These labels were automatically added by AI and may be inaccurate. For details, see About Literature Database.
Abstract
In recent years, enterprises have been targeted by advanced adversaries who
leverage creative ways to infiltrate their systems and move laterally to gain
access to critical data. One increasingly common evasive method is to hide the
malicious activity behind a benign program by using tools that are already
installed on user computers. These programs are usually part of the operating
system distribution or another user-installed binary, therefore this type of
attack is called "Living-Off-The-Land". Detecting these attacks is challenging,
as adversaries may not create malicious files on the victim computers and
anti-virus scans fail to detect them. We propose the design of an Active
Learning framework called LOLAL for detecting Living-Off-the-Land attacks that
iteratively selects a set of uncertain and anomalous samples for labeling by a
human analyst.
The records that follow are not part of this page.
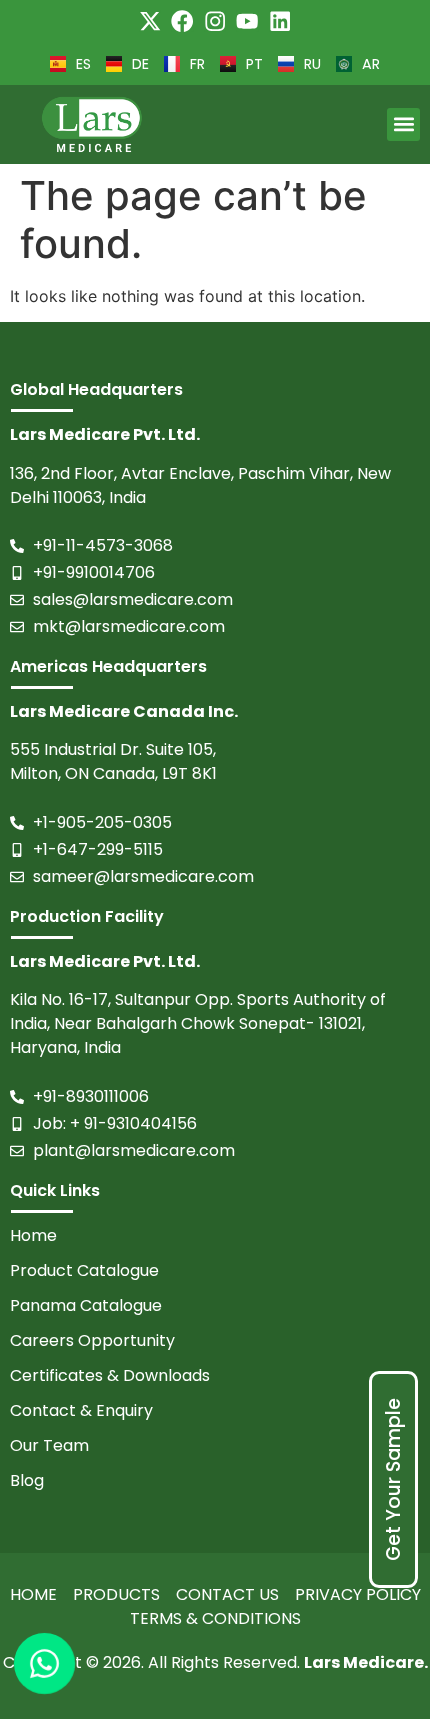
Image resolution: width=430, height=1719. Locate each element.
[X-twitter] (150, 21)
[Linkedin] (280, 21)
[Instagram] (215, 21)
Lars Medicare (364, 1662)
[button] (403, 124)
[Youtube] (247, 21)
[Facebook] (182, 21)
LOLAL is specifically designed to work well when a limited
number of labeled samples are available for training machine learning models to
detect attacks. We investigate methods to represent command-line text using
word-embedding techniques, and design ensemble boosting classifiers to
distinguish malicious and benign samples based on the embedding representation.
We leverage a large, anonymized dataset collected by an endpoint security
product and demonstrate that our ensemble classifiers achieve an average F1
score of 0.96 at classifying different attack classes. We show that our active
learning method consistently improves the classifier performance, as more
training data is labeled, and converges in less than 30 iterations when
starting with a small number of labeled instances.